[PROBLEM STATEMENT]: Count the lines below that contain the word "agent" and give only that number.

[Stored data]:
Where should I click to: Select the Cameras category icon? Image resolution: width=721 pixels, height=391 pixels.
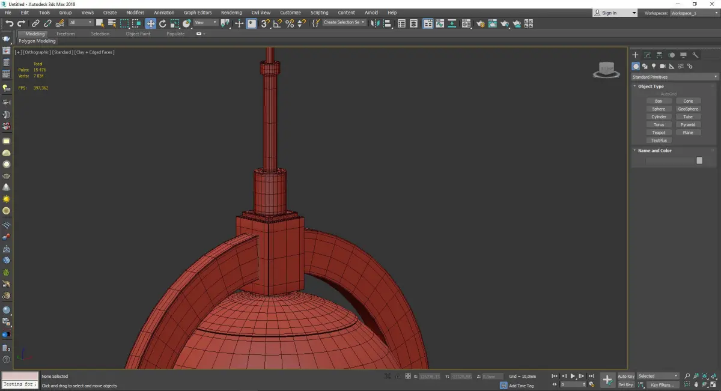pyautogui.click(x=662, y=66)
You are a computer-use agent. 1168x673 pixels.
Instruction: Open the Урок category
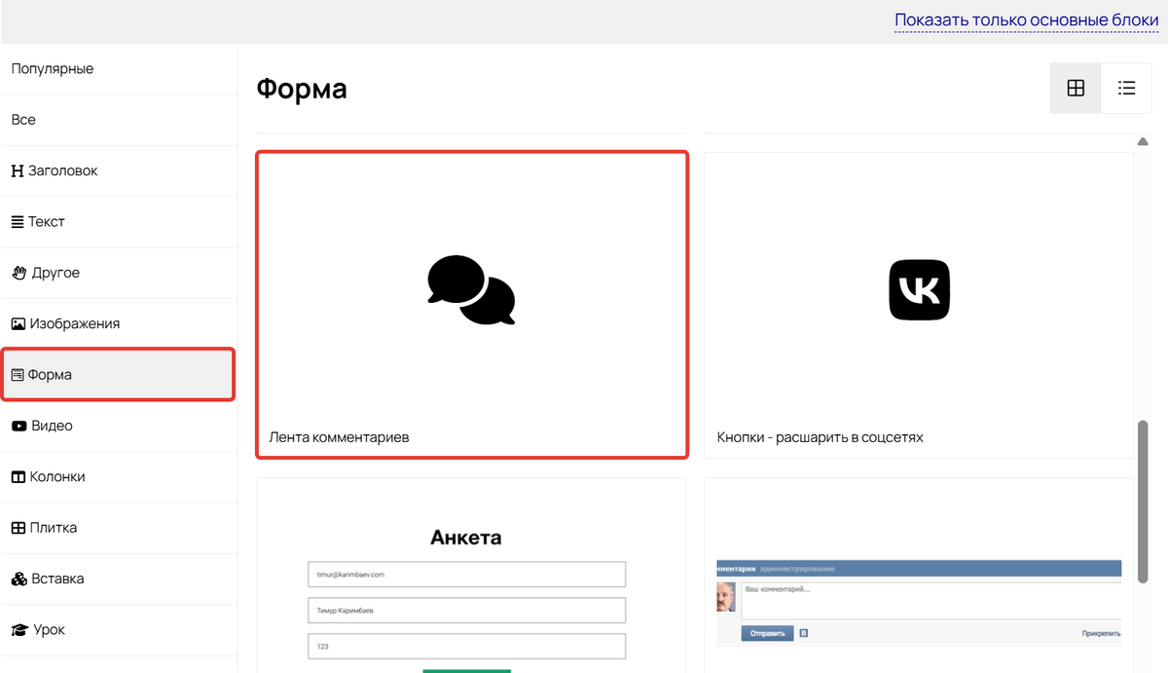coord(49,629)
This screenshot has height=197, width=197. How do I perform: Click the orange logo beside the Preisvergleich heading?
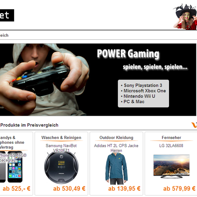coord(194,125)
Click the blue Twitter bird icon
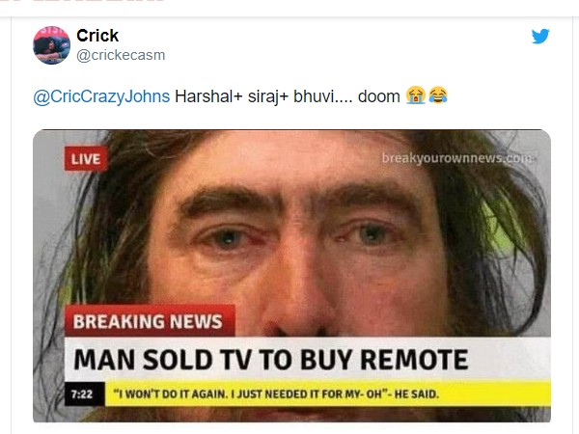 [540, 37]
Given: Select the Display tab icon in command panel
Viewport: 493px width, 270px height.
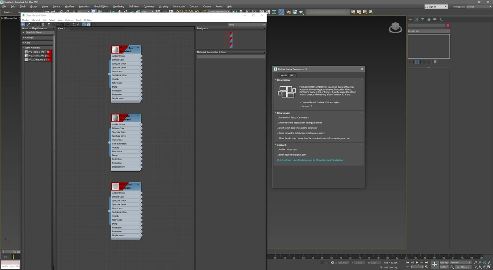Looking at the screenshot, I should [x=435, y=19].
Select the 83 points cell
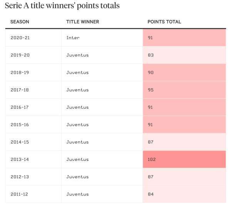The height and width of the screenshot is (207, 231). tap(184, 55)
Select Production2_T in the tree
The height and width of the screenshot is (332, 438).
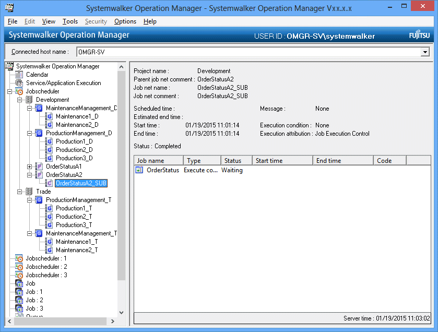tap(74, 217)
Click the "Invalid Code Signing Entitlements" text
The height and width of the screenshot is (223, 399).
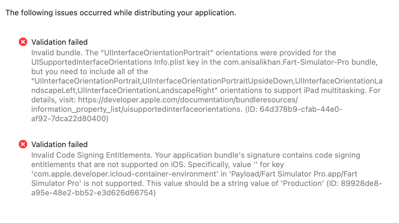[92, 155]
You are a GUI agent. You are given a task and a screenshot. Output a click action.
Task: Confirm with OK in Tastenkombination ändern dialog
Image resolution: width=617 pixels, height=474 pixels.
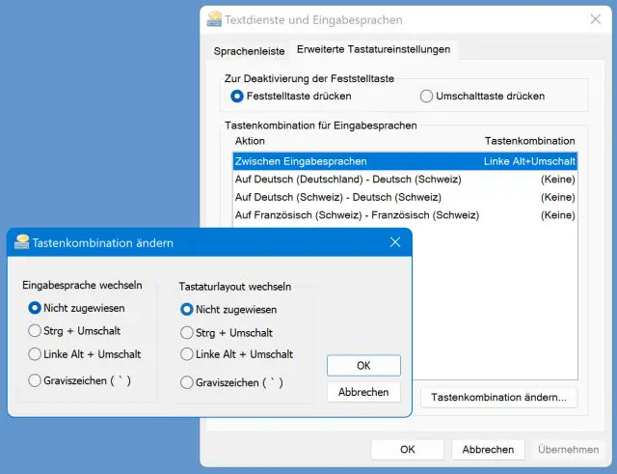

[RESULT FOR THIS EXERCISE]: 2